The Most Beautiful Horse in the World
With its unique head shape and lofty tail carriage, Arabian Horses are the most popular horse world-wide. Originating from Arabian Peninsula, they are also the oldest breed in the world. Evidences from archeological studies pinpointed that this breed could be traced as far back as 4,500 years ago. History showed them to be used for war and trade purposes. Most modern breeds of could trace their bloodline to Arabian horsed because of their endurance, refinement, speed and strong bones. Everything about Arabian horses makes them the most beautiful horse in the world.
Photo: Arabian H765
Arabian Horse Story
The Arabian horses are the one breed of horses that has remained almost unchanged over the years. The main distinctive difference between the initial breeds and the ones available today is that those in the present day appear to be a bit smaller. The origin of the Arabian is still a matter that many experts do not agree on. There are some archaeologists who claim that initially the Arabian was a wild horse that was found in the northern regions of Syria and the south of Turkey.

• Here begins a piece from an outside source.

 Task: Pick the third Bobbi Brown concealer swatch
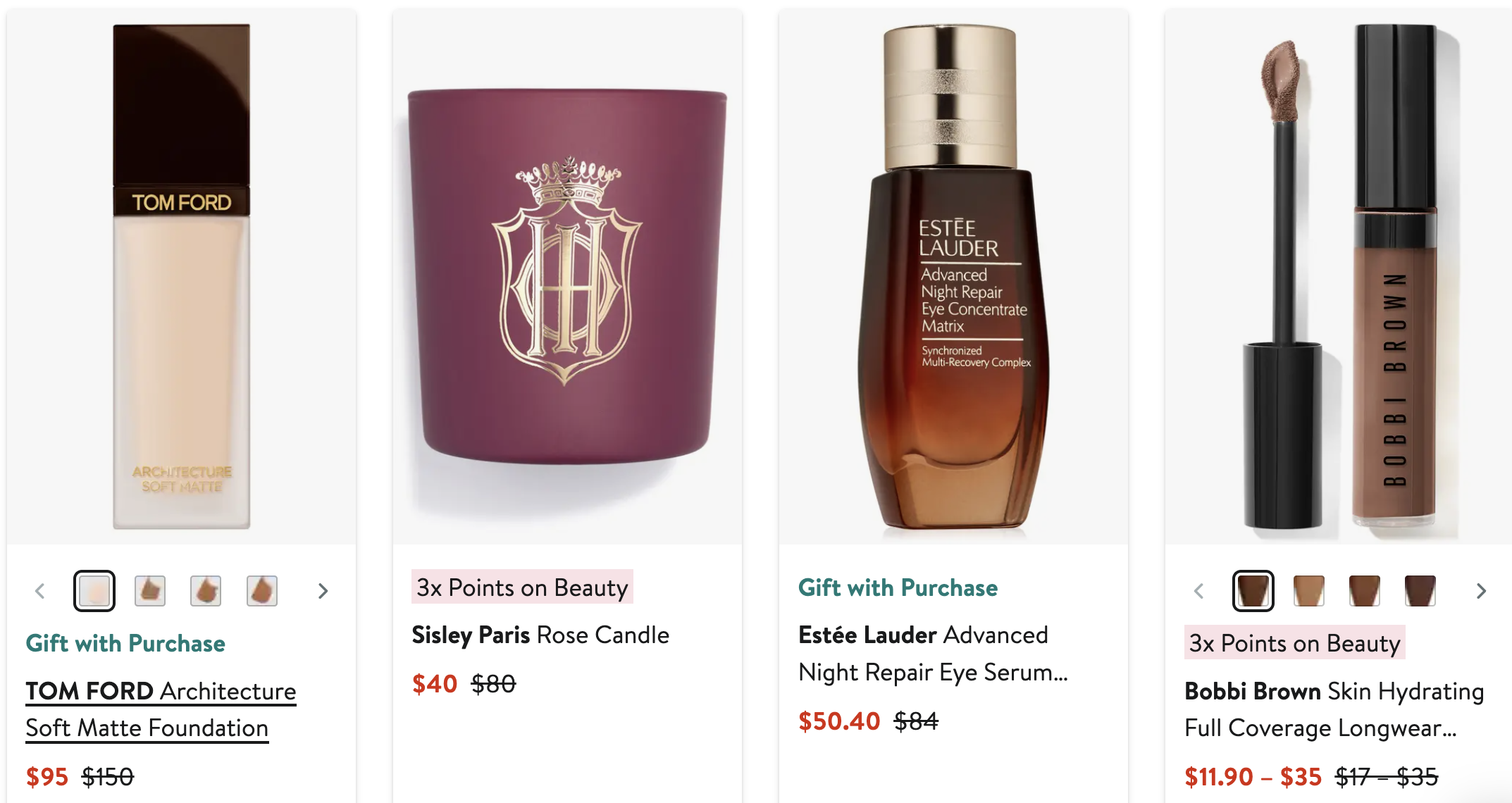[1365, 591]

They claim that these regions in addition to Iraq are a fertile crescent that runs along the Euphrates and on the west is the Sinai and Egypt which provide an ideal environment that facilitate horse breeding. The ideal environment for horses is one that has adequate rainfall but not too wet either. The riverbeds in the region were the source of pasture of these horses. The creatures that existed during this era were not domesticated and belonged to the residents of the south west region of south Arabia.
Photo: Orrion Farms
If you are in search of a horse that will give you loyalty, companionship that is responsive and love all in one the Arabian might be an ideal selection. They are also best suited for individuals who want to start a horse family or beginner horses that will be driven when wearing harnesses or ridden. They have a high capability of enjoying the human being company as compared to some of the other horse breeds. In situations or environmental conditions that the purebred Arabian might not thrive an individual can considered some alternatives like the American Show Horses, Anglo-Arabian, ArabxHQs and Shagyar Arabian. Almost any individual can competently handle an Arabian horse due to their unique characteristics and features. They are hardy, long and their health is remarkable. It has the capability to adapt to the different weather conditions and when treated with care and affection it responds accordingly.

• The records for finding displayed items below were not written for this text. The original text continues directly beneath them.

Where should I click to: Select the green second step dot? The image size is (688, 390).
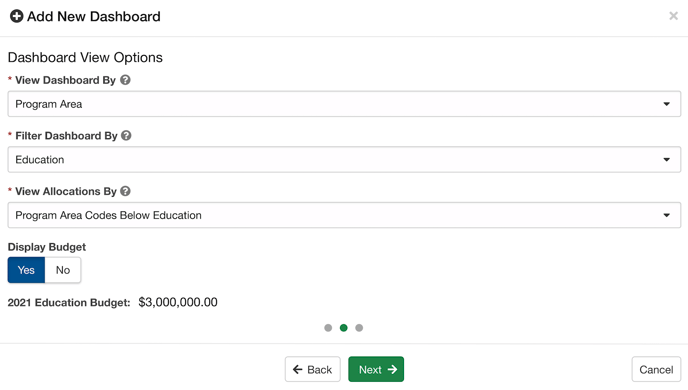pyautogui.click(x=344, y=328)
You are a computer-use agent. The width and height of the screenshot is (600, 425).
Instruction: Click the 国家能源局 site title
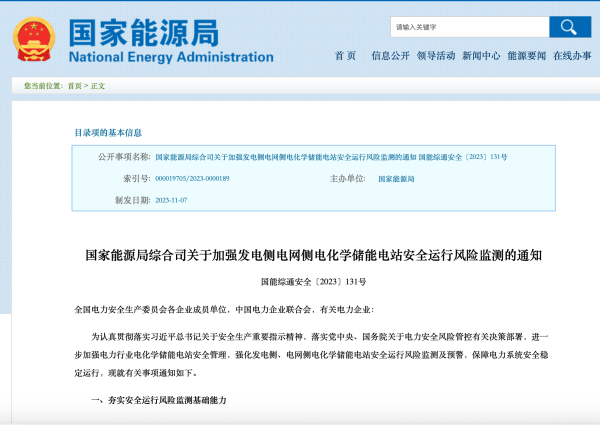(143, 31)
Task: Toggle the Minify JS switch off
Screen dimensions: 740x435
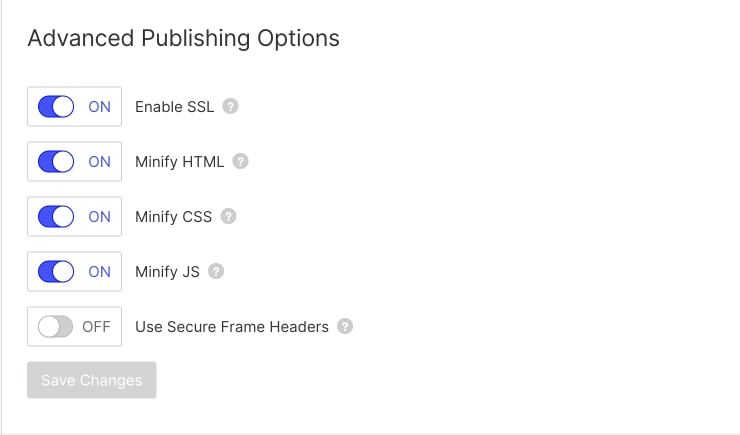Action: [56, 271]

How they got their Elegant Appearance
The most distinguishing aspect about the Arabians is their looks. Their dished face, a neck that is long and arching, carriage on the high tail and a head that is finely chiselled make their physical appearance not only appealing but also elegant. The overall appearance portrays a sense of nobility, energy, courage and intelligence. Whenever an Arabian trots the world interprets it as a display of pride and grace. The Arabian gained their elegant appearance due to the fact that those who bred them maintained the pure breed due to lack of adequate funds to crossbreed.